The litigation began in 2015, and in 2019 a divided three-judge panel on the Ninth Circuit reversed a trial court’s dismissal of the case. An opinion authored by Judge Sandra Segal Ikuta reasoned that a league-wide agreement to prevent individual teams from selling out-of-town broadcast rights appears to unduly interfere with teams’ autonomy and reduce viewing options for fans. She stressed that in NCAA v. Board of Regents, the U.S. Supreme Court found an (arguably) analogous restraint by the NCAA on individual colleges selling broadcast rights to violate antitrust law. The NCAA’s restraint prevented college teams, including those that fans wanted to watch, from negotiating their own TV deals.

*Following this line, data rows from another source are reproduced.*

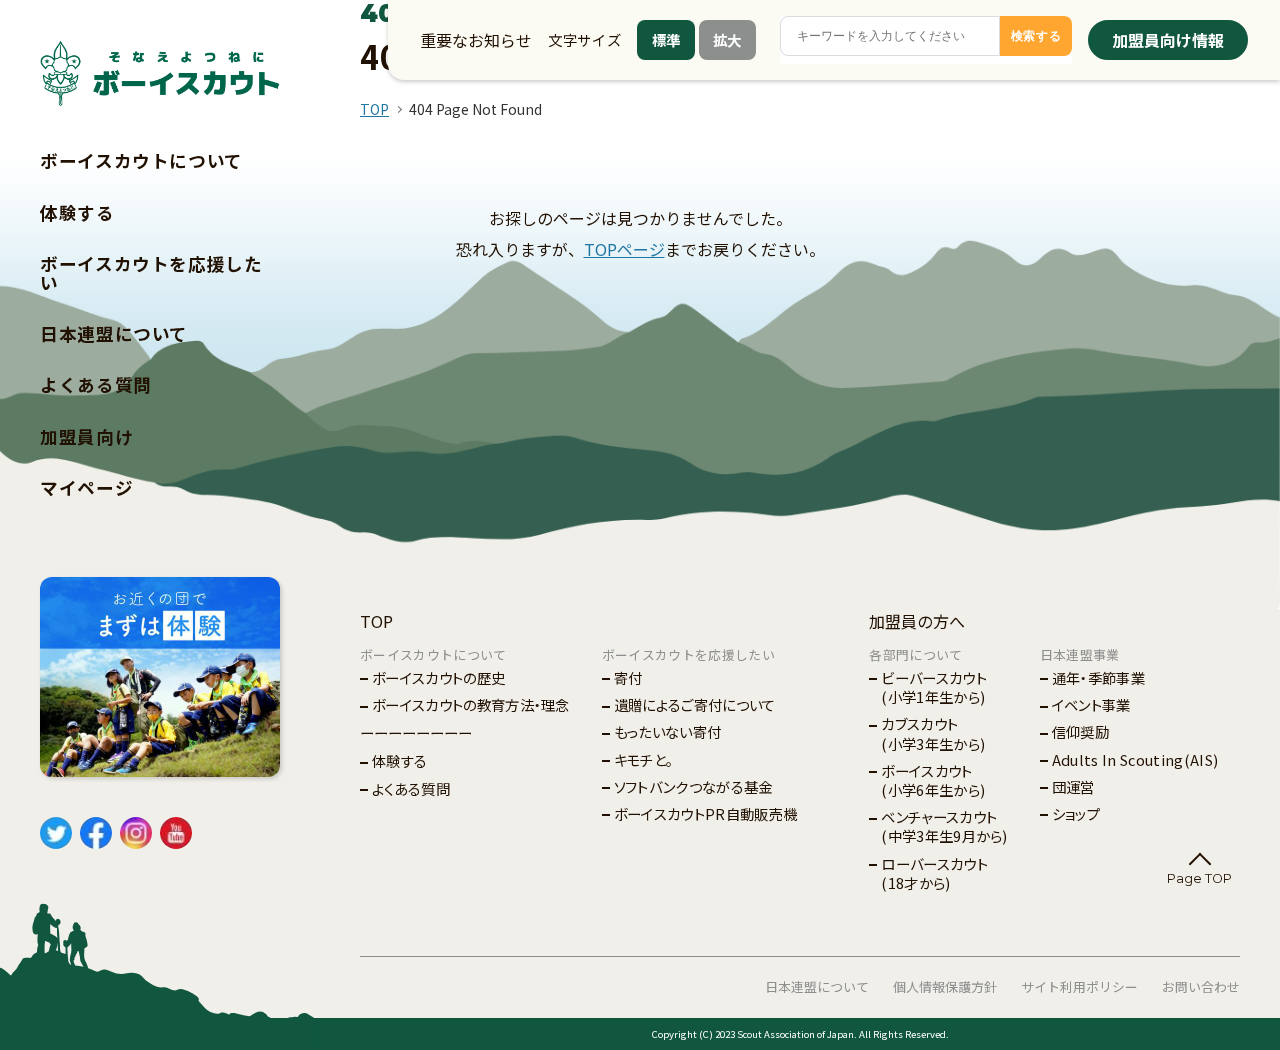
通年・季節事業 (1098, 677)
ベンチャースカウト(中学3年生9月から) (944, 826)
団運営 (1073, 786)
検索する (1036, 36)
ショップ (1076, 813)
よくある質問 (96, 384)
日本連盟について (114, 333)
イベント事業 (1091, 704)
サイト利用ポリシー (1079, 986)
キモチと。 (644, 759)
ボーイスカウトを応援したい (151, 273)
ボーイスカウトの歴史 (438, 677)
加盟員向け (86, 436)
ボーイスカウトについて (141, 160)
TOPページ (624, 249)
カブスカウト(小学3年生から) (933, 733)
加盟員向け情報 (1168, 40)
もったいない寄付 (668, 731)
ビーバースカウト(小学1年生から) (934, 687)
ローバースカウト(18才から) (934, 873)
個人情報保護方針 (945, 986)
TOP (374, 109)
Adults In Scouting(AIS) (1135, 759)
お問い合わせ (1201, 986)
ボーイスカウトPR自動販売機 (705, 813)
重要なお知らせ (476, 40)
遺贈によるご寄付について (695, 704)
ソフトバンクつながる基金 (693, 786)
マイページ (86, 487)
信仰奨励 (1080, 731)
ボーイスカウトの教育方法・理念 (471, 704)
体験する (77, 212)
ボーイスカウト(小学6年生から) (933, 780)
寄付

Attorneys for Sunday Ticket subscribers hope the Ninth Circuit will side with them once again and revive the case by reversing Gutierrez. But they’ll have to wait a while. Ninth Circuit appeals are usually slow-moving, with parties often waiting a couple of years from the filing of an appeal to a decision. It’s always possible the parties could negotiate a settlement at some point, though after nearly a decade in court, it’s telling there’s been no settlement.
There’s a chance the Ninth Circuit won’t have the final word on the litigation, either. In 2020, the NFL denied the league’s petition for certiorari for review of the Ninth Circuit’s ruling. However, Justice Brett Kavanaugh added a comment that suggested he and other justices were interested in the underlying antitrust questions.
Kavanaugh reasoned that while teams in pro leagues are competing businesses, they should be accorded some discretion in coordinating their activities and pooling their resources—such as broadcasting rights—to advance the league’s overarching interests. Should the Ninth Circuit side against the NFL again, the league might find hope in Kavanaugh writing “antitrust law likely does not require that the NFL and its member teams compete against each other with respect to television rights.”